It was a clip of Kate making her speech: ‘When Mr Finch says it isn’t personal, that isn’t true .
. .’ She looked so fearless, she thought – that moment of clarity and purpose when she’d realised what reading out those offers would prove.
‘He’s using this committee as part of his private vendetta . . .’
‘Vendetta,’ Oliver repeated, pausing the clip. ‘That’s a strong word.’
She shrugged. ‘I was angry.’
He made another note. She wondered what on earth Jamie thought he stood to gain by sending him that video. Then she realised.
‘You’ve spoken to Jamie Finch, haven’t you?’ she said slowly.
Oliver Wray looked up. ‘I’ve interviewed the deceased’s son, yes.’
‘And he, no doubt, told you that I killed his father. Either figuratively or literally. Because of our so-called vendetta.’ If it weren’t so serious, she could almost laugh out loud at the sheer audacity of it.
If it was suicide, it must be Kate and Matt’s fault for not giving in to the pressure to sell; but if by any chance it could be construed as an actual murder – well, that must be Kate as well, snapping under the strain.
The coroner’s officer looked at her steadily. ‘Did you?’
She took a deep breath. ‘Paul was like a grandfather to my son. I like Rosemary. I’ve never even held a shotgun, let alone fired one.
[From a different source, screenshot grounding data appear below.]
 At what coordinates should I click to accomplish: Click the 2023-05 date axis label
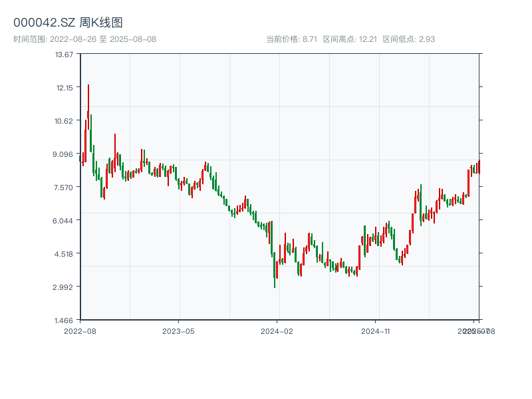tap(178, 331)
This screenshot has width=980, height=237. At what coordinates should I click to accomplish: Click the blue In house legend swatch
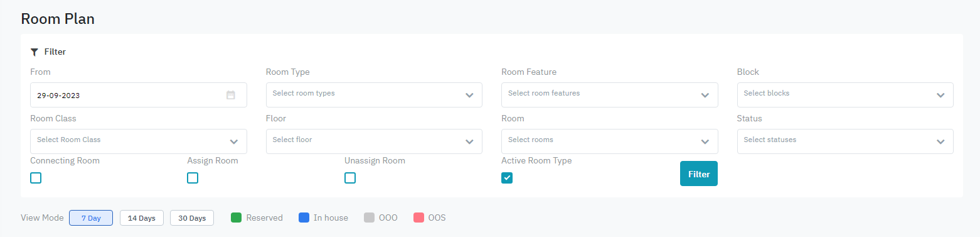304,218
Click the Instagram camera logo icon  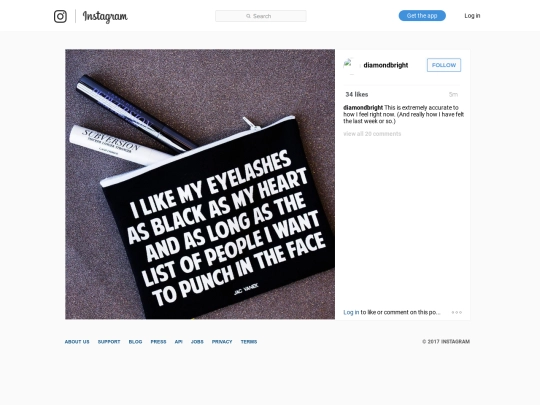pos(60,16)

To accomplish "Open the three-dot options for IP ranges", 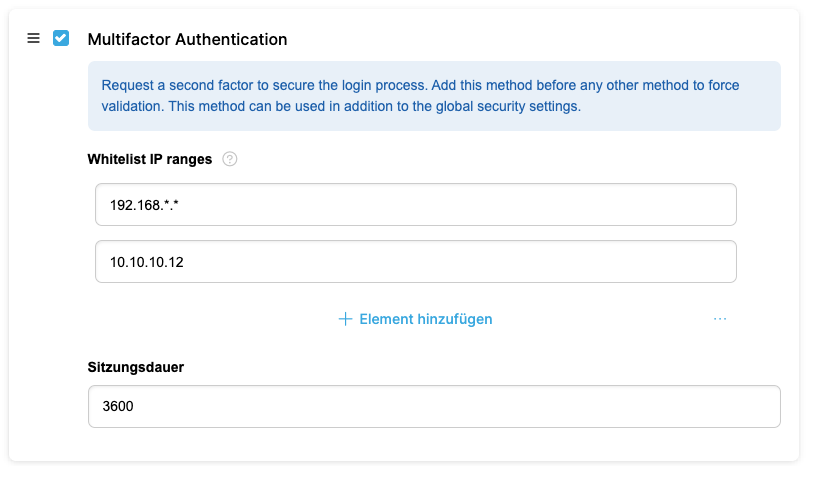I will pyautogui.click(x=720, y=319).
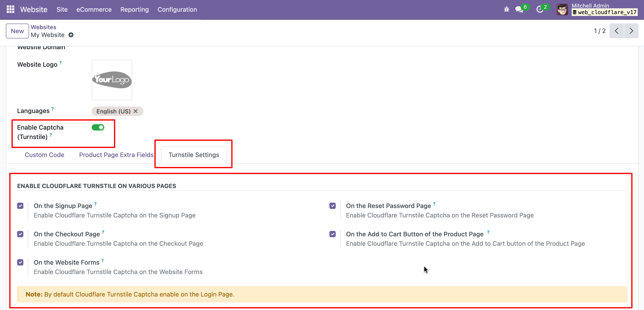Click the New button
The height and width of the screenshot is (310, 644).
(x=17, y=31)
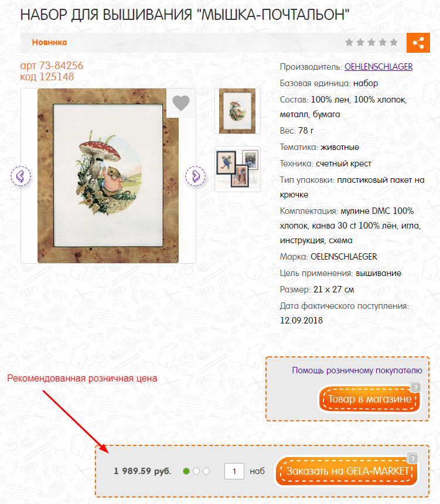Open help question mark on 'Товар в магазине'
The image size is (440, 504).
coord(415,387)
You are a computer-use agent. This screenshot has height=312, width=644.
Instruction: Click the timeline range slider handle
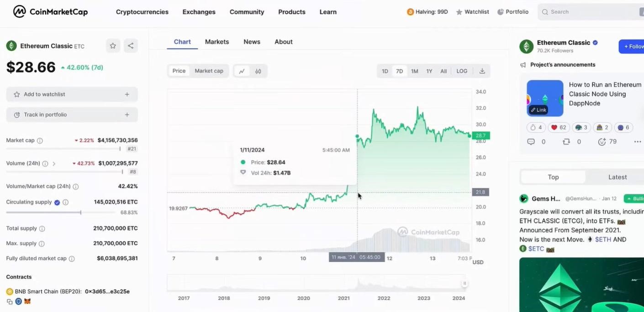465,283
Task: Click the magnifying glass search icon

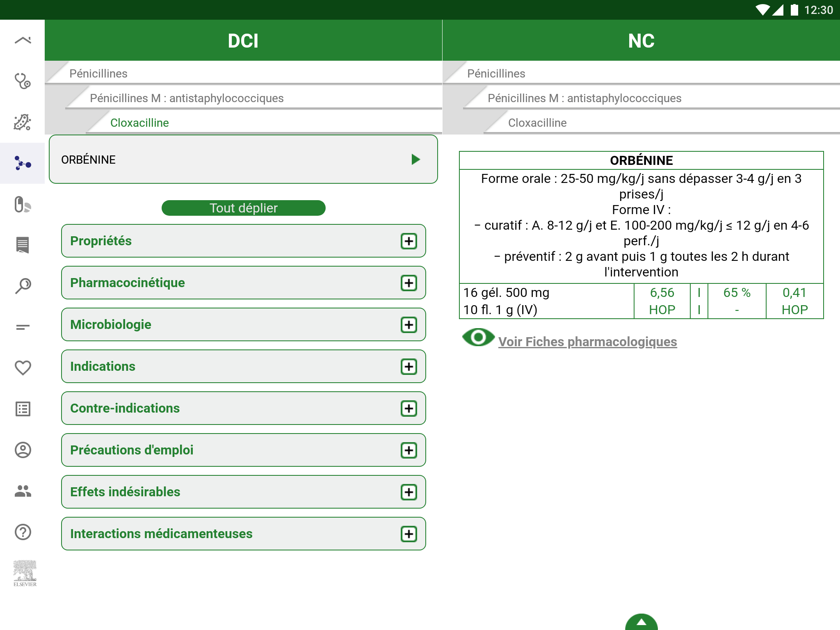Action: [23, 286]
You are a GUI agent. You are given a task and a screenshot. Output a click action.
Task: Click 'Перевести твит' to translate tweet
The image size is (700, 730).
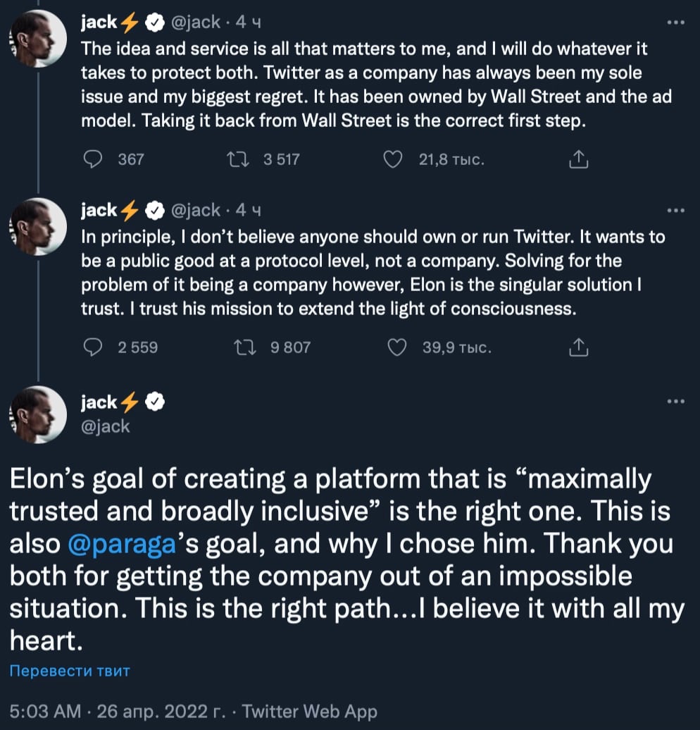70,670
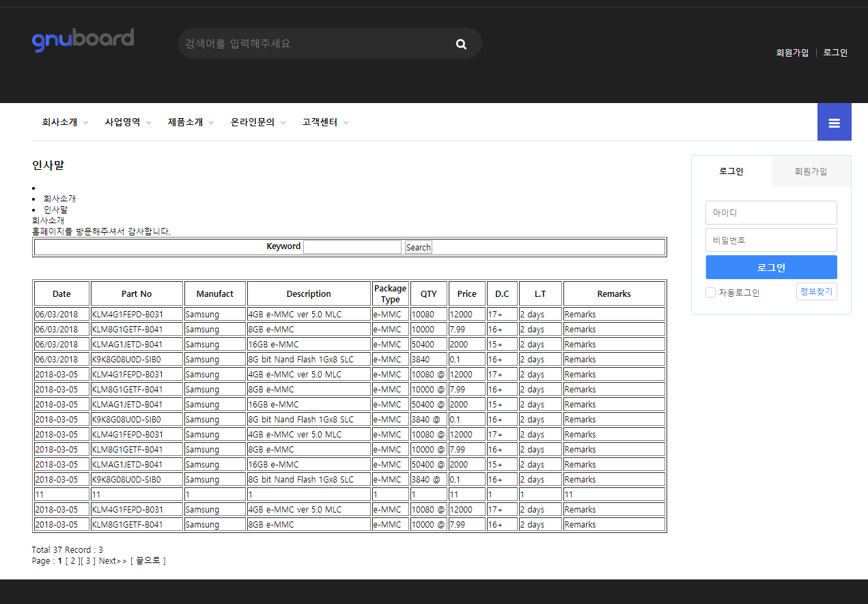868x604 pixels.
Task: Jump to last page via 끝으로
Action: tap(148, 561)
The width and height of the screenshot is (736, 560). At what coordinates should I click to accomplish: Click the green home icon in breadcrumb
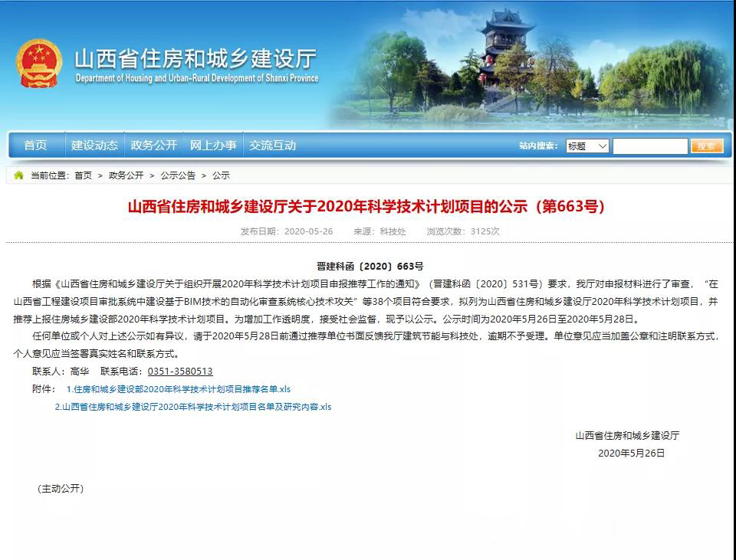coord(19,175)
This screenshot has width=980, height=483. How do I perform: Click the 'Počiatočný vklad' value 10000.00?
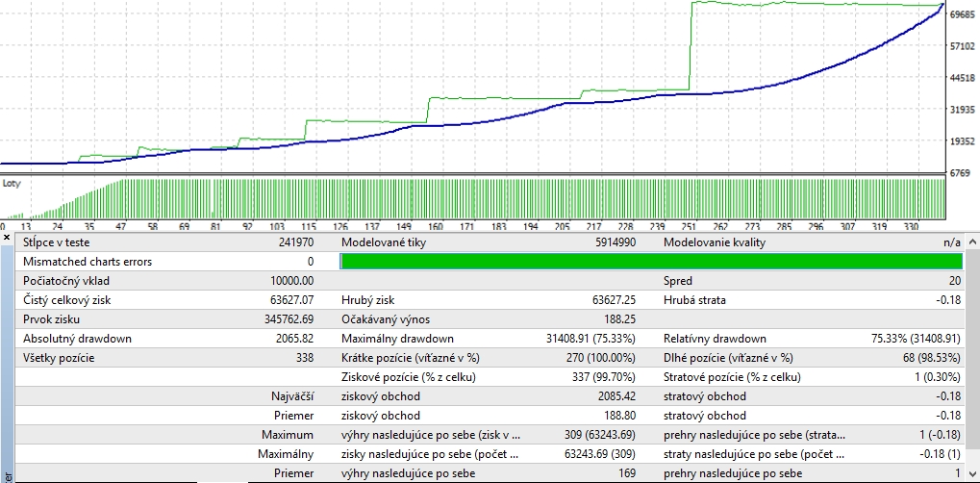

And Paul had a terminal illness, for goodness’ sake – he told me himself, the doctors had given him no more than two years to live.
And, yes, perhaps discovering that his plan to force us out and spend his last months surrounded by his family had come to nothing – perhaps that was part of it, too.
But this community trying to somehow pin it all on me – that’s just madness. ’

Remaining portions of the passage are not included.